Still was one of the American Navy nurses, later known as the "Twelve Anchors," who were taken prisoner by Japanese troops in January 1942 in Manila. The group was taken first to the University of Santo Tomas, and to the Los Baños prison camp in May 1943. There, despite a severe lack of supplies and malnutrition, they built an infirmary and cared for inmates until the camp was liberated in February 1945. On the night before liberation, the guards set up machine guns to prepare to execute all the inmates the following day. Despite this looming threat, Still and nurse Margaret Nash still showed up to the infirmary for their scheduled night shift. Still was on duty during liberation and helped with the evacuation. She was awarded a Gold Star, a Bronze Star, and a Prisoner of War Medal, among other decorations.

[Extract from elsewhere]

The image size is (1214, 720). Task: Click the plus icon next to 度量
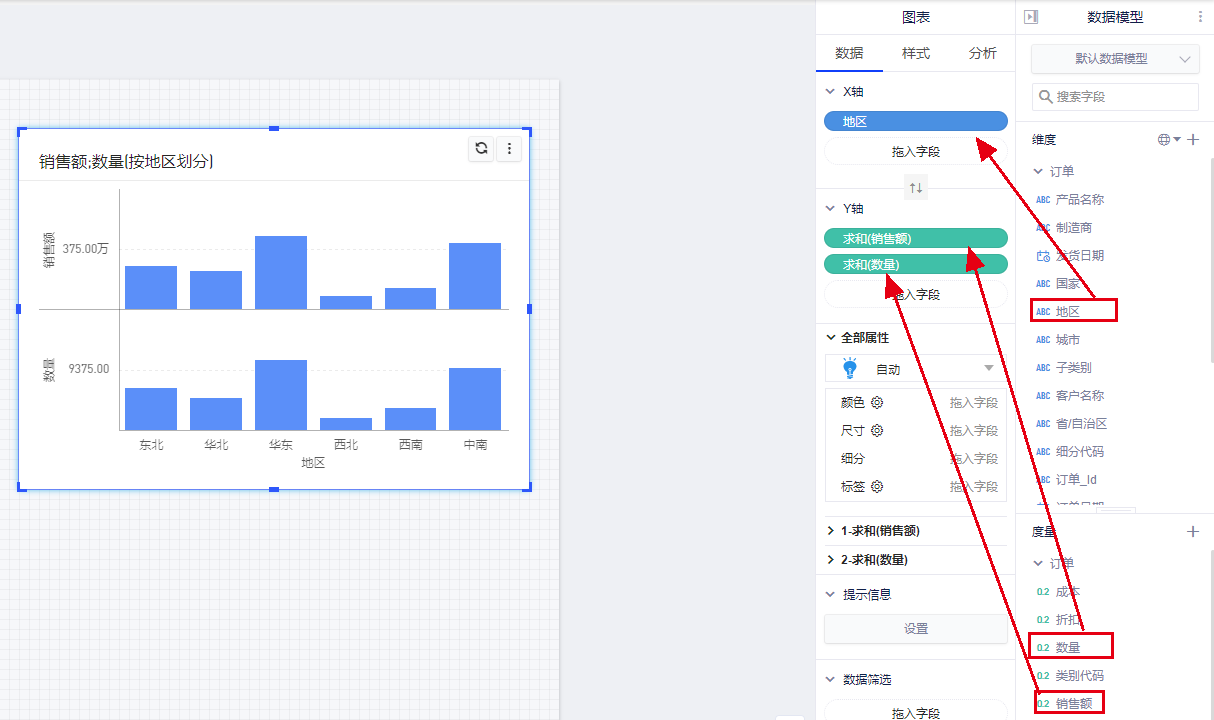pos(1192,532)
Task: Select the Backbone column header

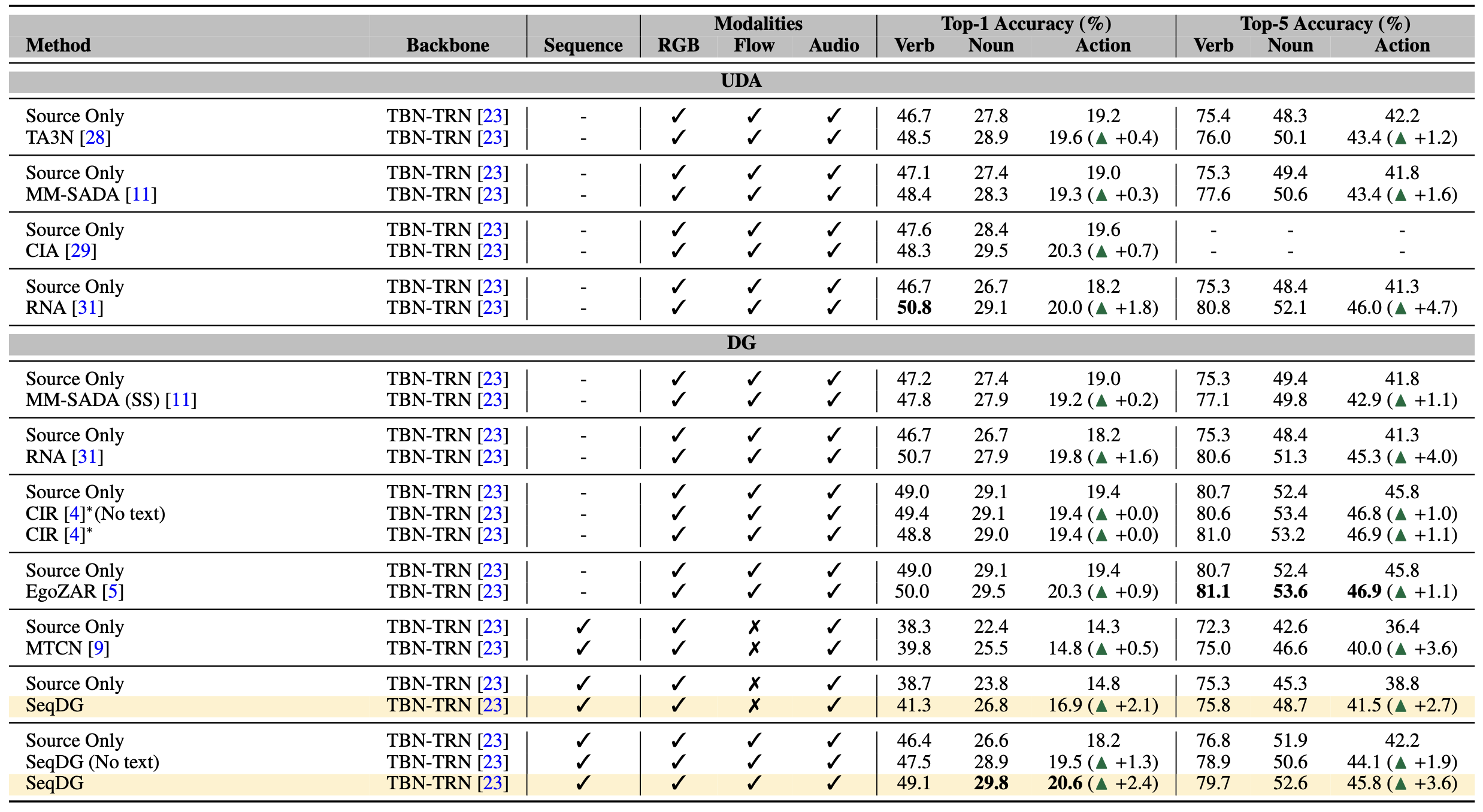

Soon after her return to the United States, Still promoted war bonds for the U.S. Treasury Department. She was transferred to Panama late in 1945. She retired from the Navy when she married in 1947. She experienced ongoing health issues for years after her imprisonment, but found little support; a Navy psychiatrist told her that nurses could not experience posttraumatic stress disorder like soldiers did. She worked as a nurse and a hospital supervisor in her civilian life. In retirement, she wrote a memoir of her wartime experiences, What a Way to Spend a War: Navy Nurse POWs in the Philippines (1995). In 2019, she was the subject of the book, This is Really War: The Incredible True Story of a Navy Nurse POW in the Occupied Philippines.

== Personal life ==
Dorothy Still married Goldburn Robert Danner in 1947. They had three children, the third born after Peck Danner's death in 1956, from a heart attack. She was known as Dorothy Still Terrill in the 1980s, after a second marriage. Still died on June 16, 2001, aged 86 years, at a veteran's home in Boise, Idaho. Her remains were buried, with full military honors, in Arlington National Cemetery. Her name, along with the names of the other Angels of Bataan nurses, is on a historical marker in Cavite City in the Philippines.